• Requirement:
Locate every line in the items below that contains the word "screenshot", and copy each such line in full.

• Information supplied:
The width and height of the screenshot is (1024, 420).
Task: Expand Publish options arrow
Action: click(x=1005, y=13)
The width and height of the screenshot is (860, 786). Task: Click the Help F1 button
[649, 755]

==

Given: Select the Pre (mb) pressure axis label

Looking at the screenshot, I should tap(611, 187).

• Result below:
The width and height of the screenshot is (1024, 420).
The width and height of the screenshot is (860, 786). Task: Click the Help F1 button
Looking at the screenshot, I should tap(611, 187).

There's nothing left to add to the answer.